### EXERCISE AIM
From the first line of the data below, repeat each line exactly until you reach the line with "Cookie Policy (1049, 1399)"; include that line too.

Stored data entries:
○ ○ ○ ○ ○ ○ ○

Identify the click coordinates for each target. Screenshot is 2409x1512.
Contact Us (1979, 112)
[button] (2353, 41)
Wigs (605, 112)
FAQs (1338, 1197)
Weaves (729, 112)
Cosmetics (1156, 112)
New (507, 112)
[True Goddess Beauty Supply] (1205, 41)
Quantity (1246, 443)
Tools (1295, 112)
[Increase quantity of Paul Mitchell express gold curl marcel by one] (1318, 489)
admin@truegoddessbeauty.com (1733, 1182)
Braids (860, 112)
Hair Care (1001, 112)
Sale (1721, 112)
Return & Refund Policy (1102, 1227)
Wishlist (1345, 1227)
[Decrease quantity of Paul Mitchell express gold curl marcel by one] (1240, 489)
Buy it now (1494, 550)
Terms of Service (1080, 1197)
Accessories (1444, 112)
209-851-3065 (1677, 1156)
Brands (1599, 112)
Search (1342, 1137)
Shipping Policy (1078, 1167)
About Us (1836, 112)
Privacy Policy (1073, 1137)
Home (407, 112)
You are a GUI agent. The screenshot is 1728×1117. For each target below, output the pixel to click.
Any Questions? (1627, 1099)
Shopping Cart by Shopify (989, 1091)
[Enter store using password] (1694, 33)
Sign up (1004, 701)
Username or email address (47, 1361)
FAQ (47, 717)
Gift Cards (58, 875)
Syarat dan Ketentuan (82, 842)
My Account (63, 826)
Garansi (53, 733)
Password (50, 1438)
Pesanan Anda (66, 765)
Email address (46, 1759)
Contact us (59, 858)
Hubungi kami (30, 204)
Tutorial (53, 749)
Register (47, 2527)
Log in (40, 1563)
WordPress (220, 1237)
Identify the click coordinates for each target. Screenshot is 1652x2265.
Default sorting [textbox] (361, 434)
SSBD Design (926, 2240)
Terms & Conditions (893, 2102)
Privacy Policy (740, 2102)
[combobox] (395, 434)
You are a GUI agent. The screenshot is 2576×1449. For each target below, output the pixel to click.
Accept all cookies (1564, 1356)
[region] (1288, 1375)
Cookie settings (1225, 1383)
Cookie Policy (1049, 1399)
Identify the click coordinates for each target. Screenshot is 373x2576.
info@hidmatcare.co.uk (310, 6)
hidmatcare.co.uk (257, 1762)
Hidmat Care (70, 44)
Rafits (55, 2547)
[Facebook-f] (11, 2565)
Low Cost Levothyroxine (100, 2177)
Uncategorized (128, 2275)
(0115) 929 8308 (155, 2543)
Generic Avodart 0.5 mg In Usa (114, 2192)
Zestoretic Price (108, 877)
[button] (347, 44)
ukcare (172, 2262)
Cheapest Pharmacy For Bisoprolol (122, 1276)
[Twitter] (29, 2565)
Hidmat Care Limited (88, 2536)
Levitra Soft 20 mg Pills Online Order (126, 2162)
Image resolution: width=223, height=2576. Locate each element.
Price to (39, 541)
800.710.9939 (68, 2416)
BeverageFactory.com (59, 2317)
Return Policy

○ ○ ○ ○ ○ ○ ○

### ANSWER
Identify the click coordinates for each target. Screenshot is 2409x1512.
Contact Us (1979, 112)
[button] (2353, 41)
Wigs (605, 112)
FAQs (1338, 1197)
Weaves (729, 112)
Cosmetics (1156, 112)
New (507, 112)
[True Goddess Beauty Supply] (1205, 41)
Quantity (1246, 443)
Tools (1295, 112)
[Increase quantity of Paul Mitchell express gold curl marcel by one] (1318, 489)
admin@truegoddessbeauty.com (1733, 1182)
Braids (860, 112)
Hair Care (1001, 112)
Sale (1721, 112)
Return & Refund Policy (1102, 1227)
Wishlist (1345, 1227)
[Decrease quantity of Paul Mitchell express gold curl marcel by one] (1240, 489)
Buy it now (1494, 550)
Terms of Service (1080, 1197)
Accessories (1444, 112)
209-851-3065 (1677, 1156)
Brands (1599, 112)
Search (1342, 1137)
Shipping Policy (1078, 1167)
About Us (1836, 112)
Privacy Policy (1073, 1137)
Home (407, 112)
You are a GUI agent. The screenshot is 1728×1117. For each target below, output the pixel to click.
Any Questions? (1627, 1099)
Shopping Cart by Shopify (989, 1091)
[Enter store using password] (1694, 33)
Sign up (1004, 701)
Username or email address (47, 1361)
FAQ (47, 717)
Gift Cards (58, 875)
Syarat dan Ketentuan (82, 842)
My Account (63, 826)
Garansi (53, 733)
Password (50, 1438)
Pesanan Anda (66, 765)
Email address (46, 1759)
Contact us (59, 858)
Hubungi kami (30, 204)
Tutorial (53, 749)
Register (47, 2527)
Log in (40, 1563)
WordPress (220, 1237)
Identify the click coordinates for each target. Screenshot is 1652x2265.
Default sorting [textbox] (361, 434)
SSBD Design (926, 2240)
Terms & Conditions (893, 2102)
Privacy Policy (740, 2102)
[combobox] (395, 434)
You are a GUI agent. The screenshot is 2576×1449. For each target below, output the pixel to click.
Accept all cookies (1564, 1356)
[region] (1288, 1375)
Cookie settings (1225, 1383)
Cookie Policy (1049, 1399)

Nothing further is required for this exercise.